Verfassungsschutz-Chef: „Snowden wahrscheinlich russischer Agent“

Verfassungsschutzpräsident Hans-Georg Maaßen spekuliert, Edward Snowden sei ein russischer Agent und habe keine idealistischen Motive.

Edward Snowden
Edward Snowden

Bei seiner Vernehmung vor dem NSA-Untersuchungsausschuss ging Verfassungsschutzpräsident Hans-Georg Maßen am gestrigen Donnerstag in die Offensive. Er beschwerte sich über die Arbeit des Ausschusses, der die Arbeit seiner Behörde behindere. Außerdem griff er auch NSA-Whistleblower Edward Snowden an: Dieser, so Maaßen, sei wahrscheinlich ein russischer Agent.

Kritik am NSA-Untersuchungausschuss

Der NSA-Untersuchungsausschuss des deutschen Bundestages soll die Spionage der NSA und ihrer Verbündeten – und auch die möglicherweise rechtswidrige Unterstützung dieser Spionage durch deutsche Behörden – aufdecken. Maaßen sieht in dem Ausschuss jedoch vor allem eines: Eine Behinderung der Arbeit seiner Behörde. Er beklagte sich, es koste seine Mitarbeiter sehr viel Aufwand, dem Ausschuss Rede und Antwort zu stehen und die geforderten Dokumente vorzulegen. Die aufgewendete Zeit fehle bei anderen Aufgaben. Zudem habe durch die NSA-Affäre und die Arbeit des Untersuchungsausschusses der Ruf der deutschen Geheimdienste gelitten, was deren Arbeit wiederum erschwere.

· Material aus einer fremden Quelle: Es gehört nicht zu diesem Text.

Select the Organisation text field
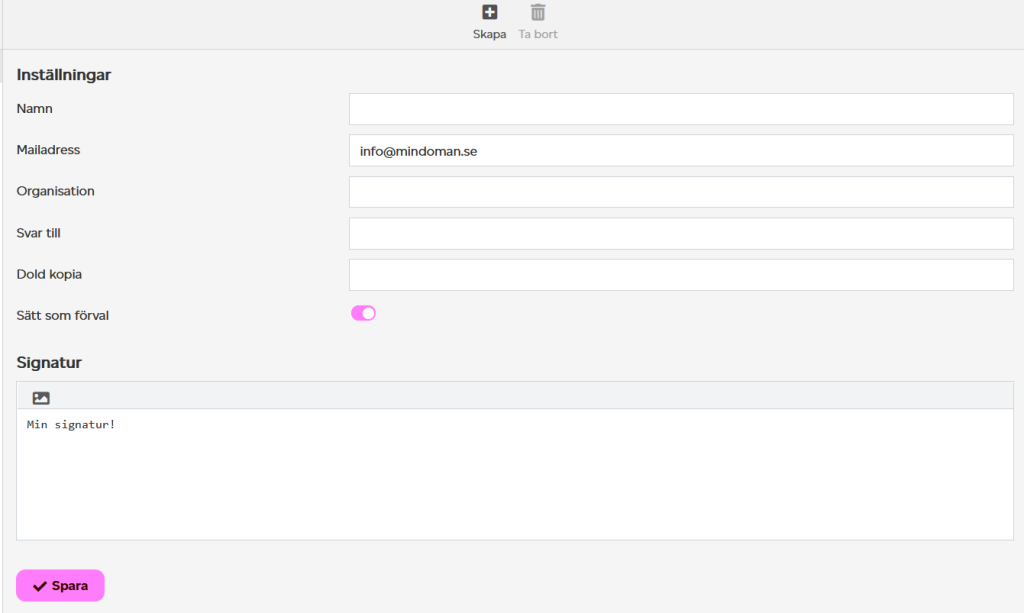The height and width of the screenshot is (613, 1024). coord(680,192)
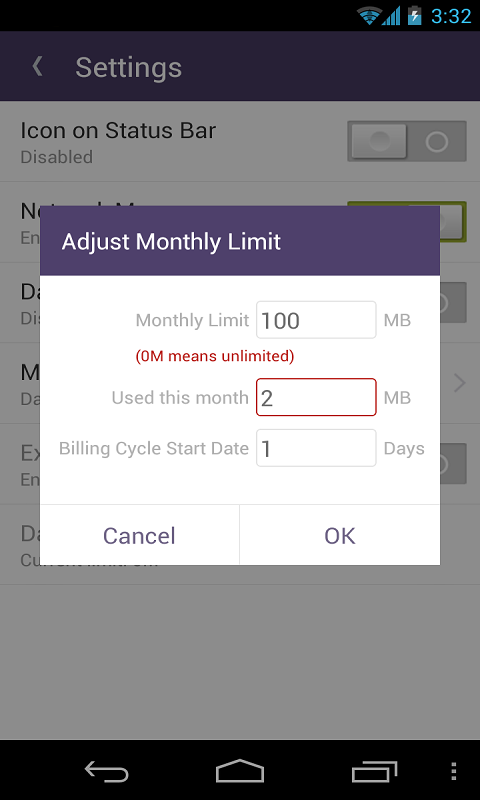Open the three-dot overflow menu icon
Image resolution: width=480 pixels, height=800 pixels.
click(x=453, y=771)
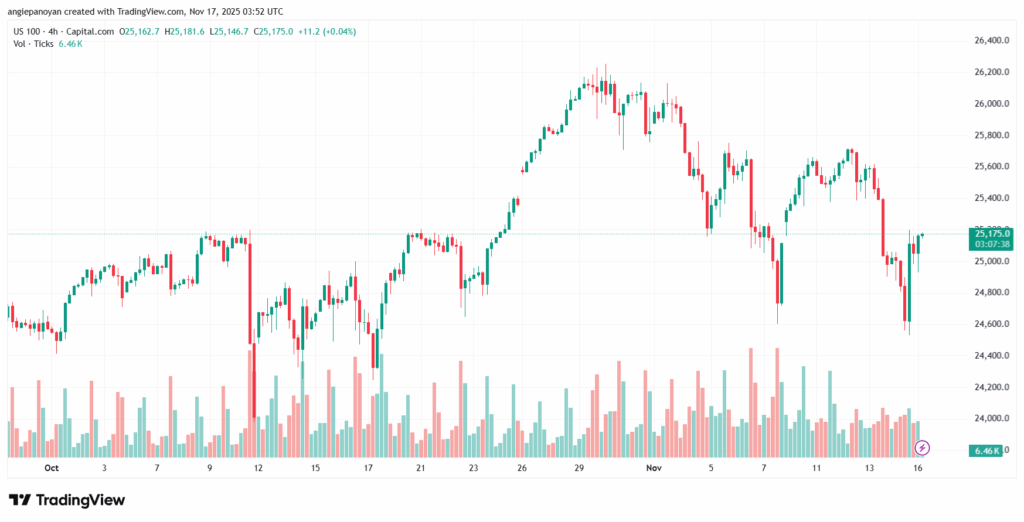Click the 29 date on time axis
This screenshot has width=1024, height=522.
coord(579,467)
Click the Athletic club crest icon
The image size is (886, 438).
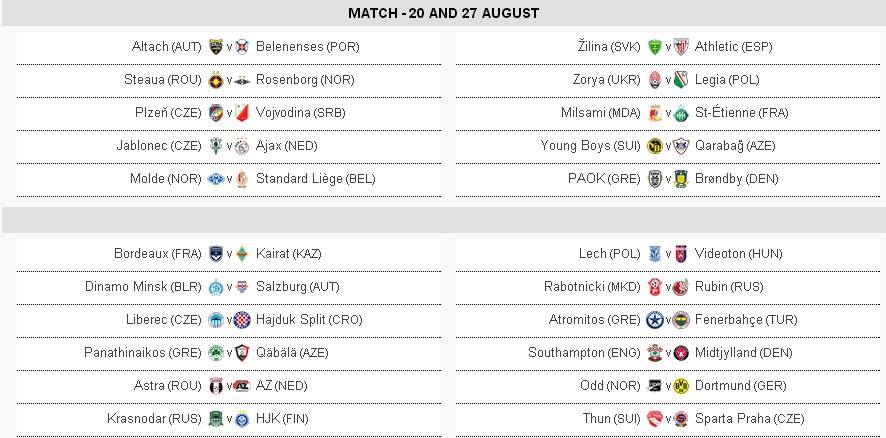pyautogui.click(x=682, y=47)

Auf Nachfrage räumte Maaßen zwar die Wichtigkeit des Ausschusses und seiner Arbeit ein, betonte aber, dass seine Behörde derzeit wichtiges zu tun habe: „Wir sind derzeit in einer ausgesprochen ernsten Sicherheitssituation, nicht nur mit Blick auf die Fußball-Europameisterschaft, sondern schon seit Längerem.“

„Niemand sage im Fall eines Terroranschlages, das habe er nicht gehört“, warnte Maaßen – womit er den Befürwortern des Untersuchungsausschusses indirekt sogar vorwarf, sich an einem Anschlag mit schuldig zu machen.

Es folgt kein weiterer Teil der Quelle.